Les responsables des trois organisations initiatrices de la rencontre de Cotonou se réjouissent d’avoir posé les bases d’un changement durable “Nos attentes sont comblées puisque si nous nous fions aux [déclarations] d’hier, il y avait des personnes qui n’avaient pas une notion approfondie de la Loi 2021 et de l’article 14 du protocole de Maputo”, a souligné Dossi Sekonnou Gloria Agueh, directrice Afrique du RFLD.






Lever plus de barrières
Des plans d’action ont été élaborés au cours de la formation pour favoriser la compréhension de la loi autorisant l’avortement au Bénin et l’article 14 du protocole de Maputo promouvant les droits à la santé sexuelle et reproductive afin d’obtenir une large adhésion. “Ces plans” vont apporter “un réel un changement”. Car, “nous ne nous contentons pas d’appliquer une loi. Nous construisons un avenir où les droits de chaque femme seront réels”, a déclaré docteur Tom Mulisa, représentant de la coalition SOAWR.
Le consortium d’organisations RFLD, Equality Now et SOAWR compte lever plus de barrières avec l’engagement des agents de santé, des hommes des média, des membres de la société civile, du législateur, des leaders religieux et d’opinion.
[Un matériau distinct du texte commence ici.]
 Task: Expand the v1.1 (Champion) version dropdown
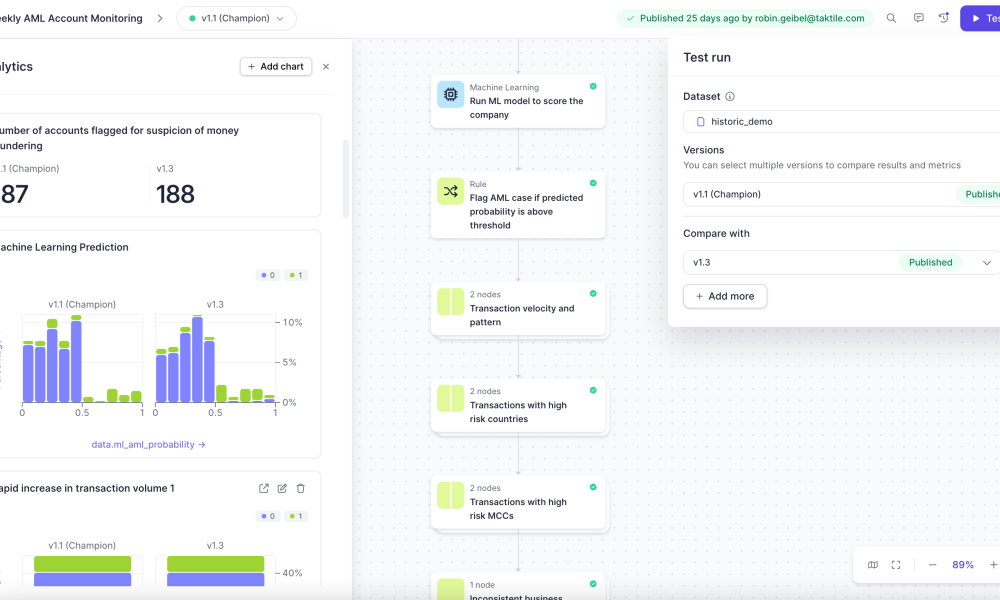tap(237, 18)
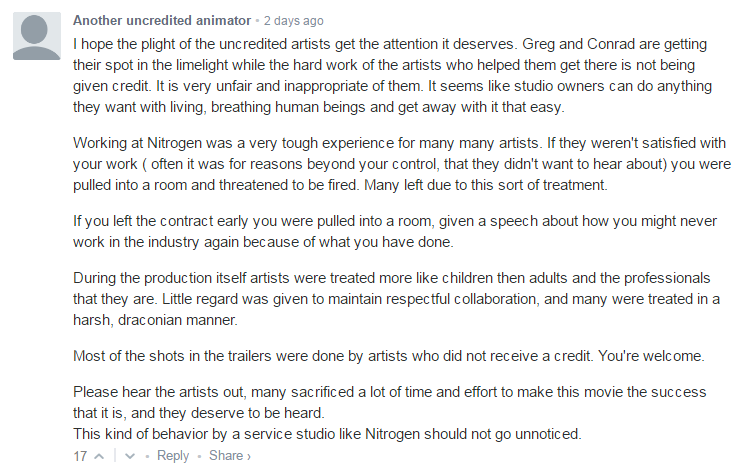Upvote the comment with the up arrow

click(x=99, y=457)
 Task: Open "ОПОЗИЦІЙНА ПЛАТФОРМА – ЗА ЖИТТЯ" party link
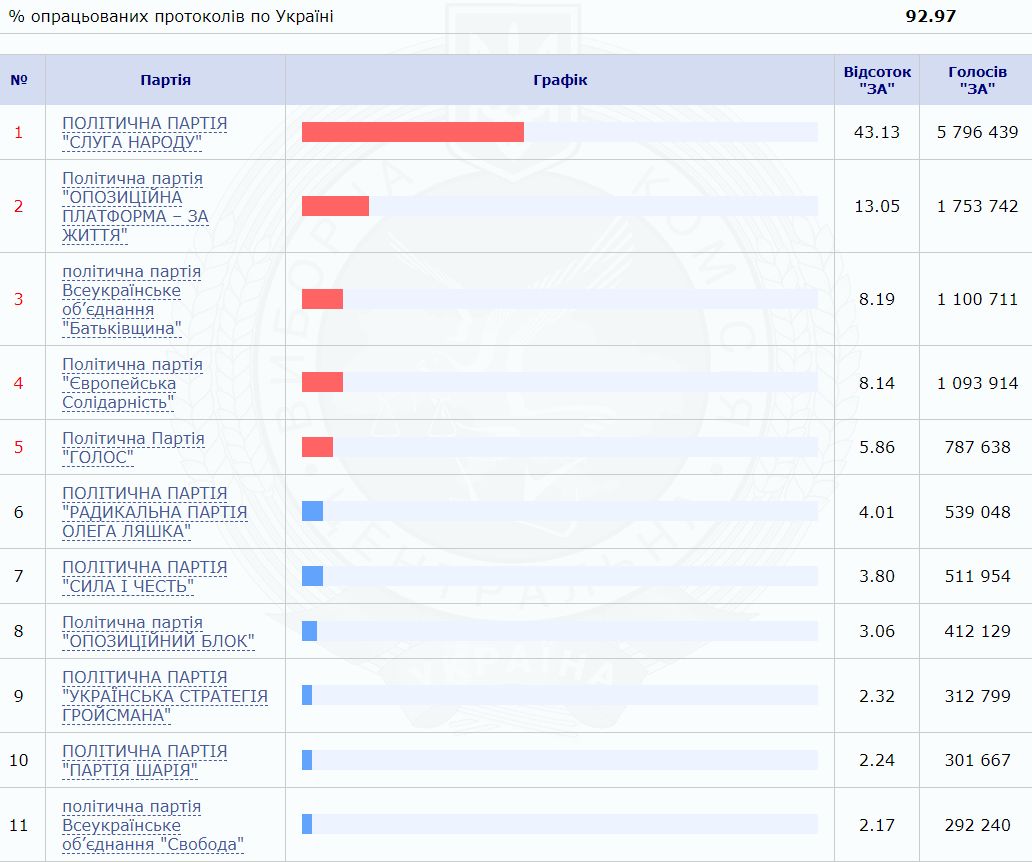[135, 207]
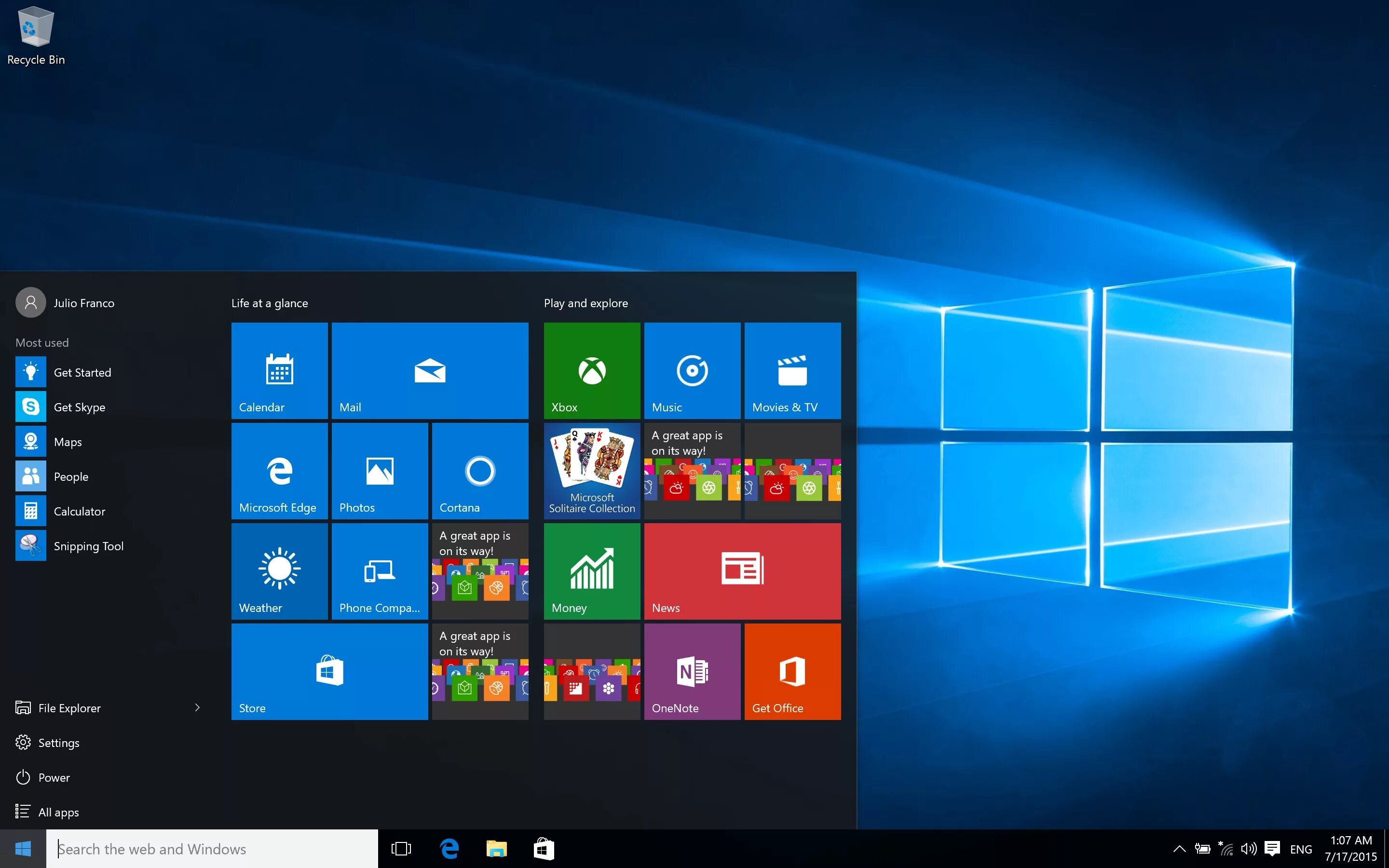
Task: Select Settings from Start Menu
Action: (58, 742)
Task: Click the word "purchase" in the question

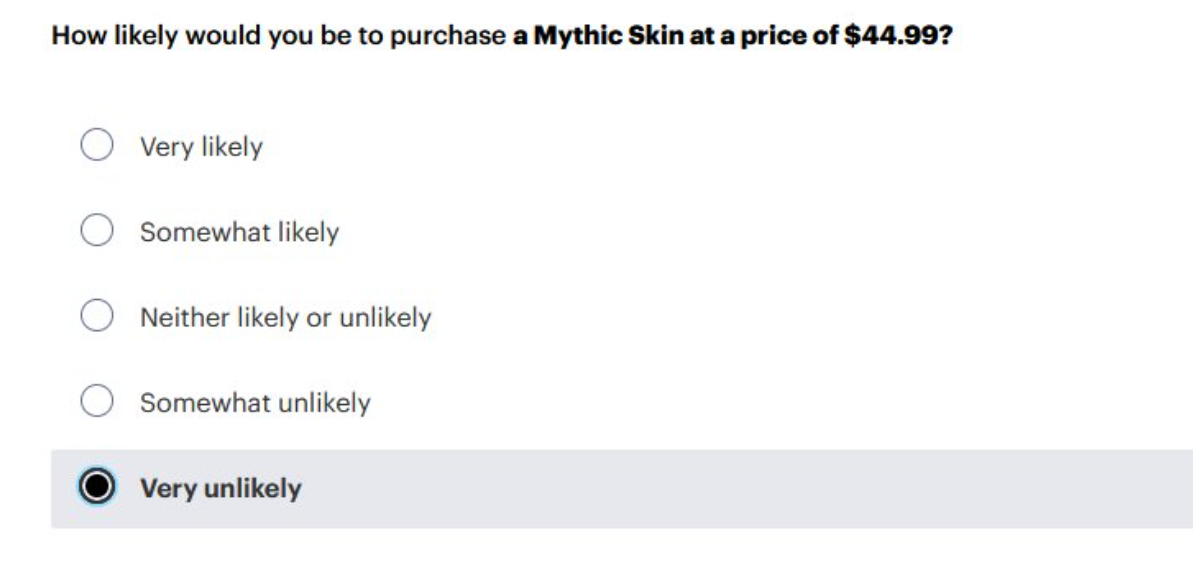Action: click(x=448, y=37)
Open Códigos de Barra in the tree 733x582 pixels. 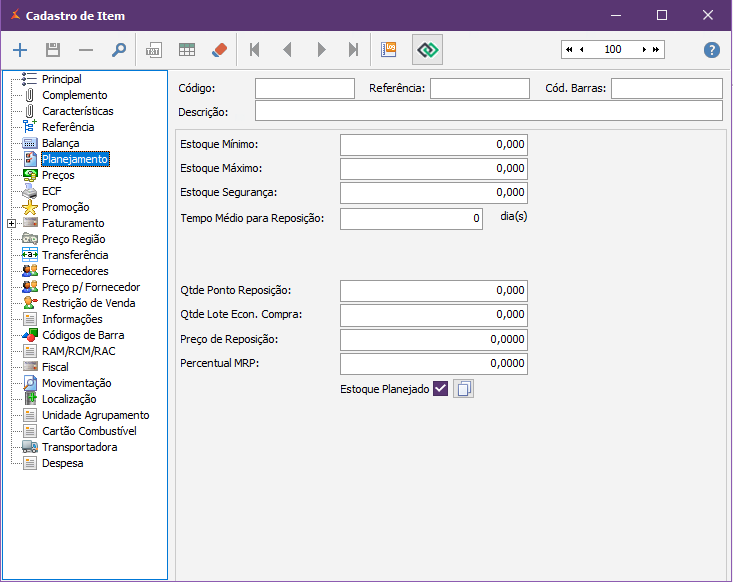click(83, 335)
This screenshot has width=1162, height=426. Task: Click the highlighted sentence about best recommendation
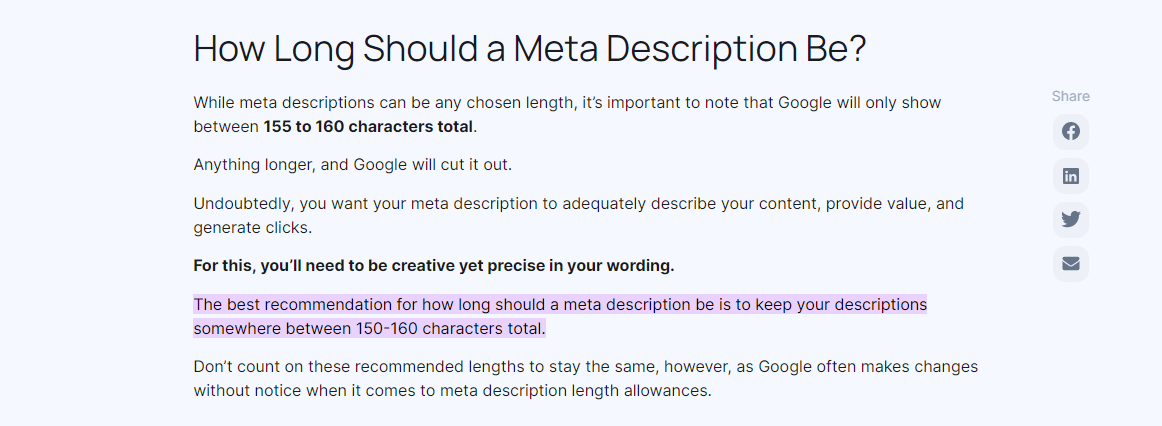(560, 316)
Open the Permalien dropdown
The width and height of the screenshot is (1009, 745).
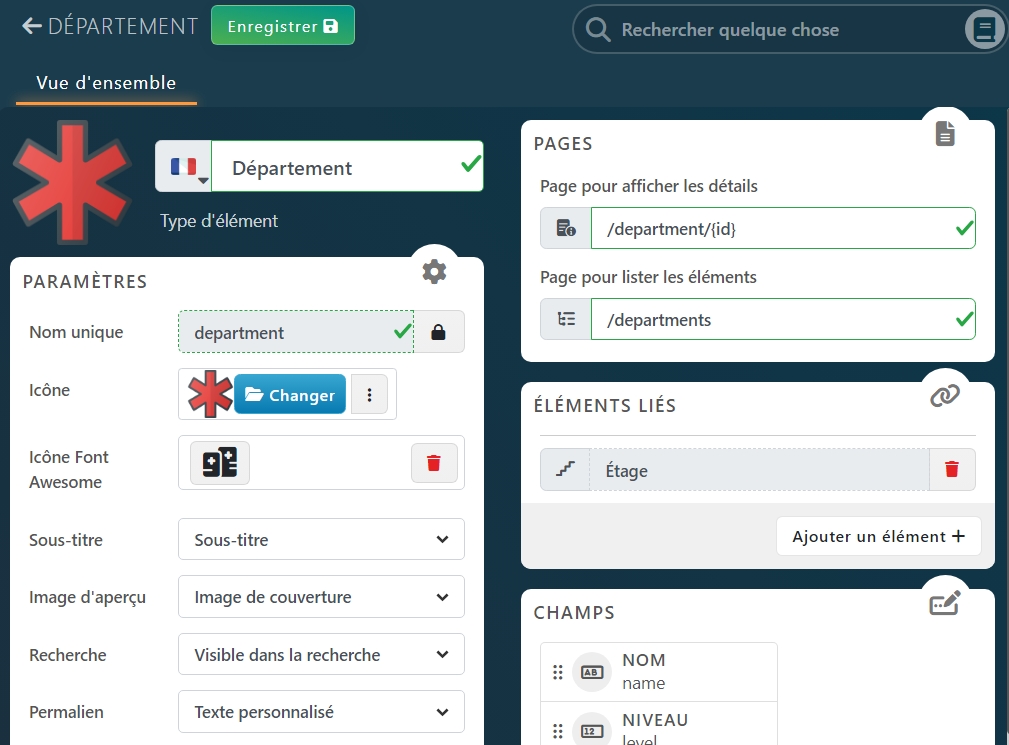click(321, 712)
“Chez Equality Now, nous restons profondément engagés à soutenir ce travail, grâce à notre expertise technique, à notre plaidoyer et à nos partenariats. Mais surtout, c’est votre leadership ici au Bénin qui déterminera jusqu’où et à quelle vitesse nous avancerons”, a fait remarquer Esther Waweru, conseillère juridique principale à Equality Now.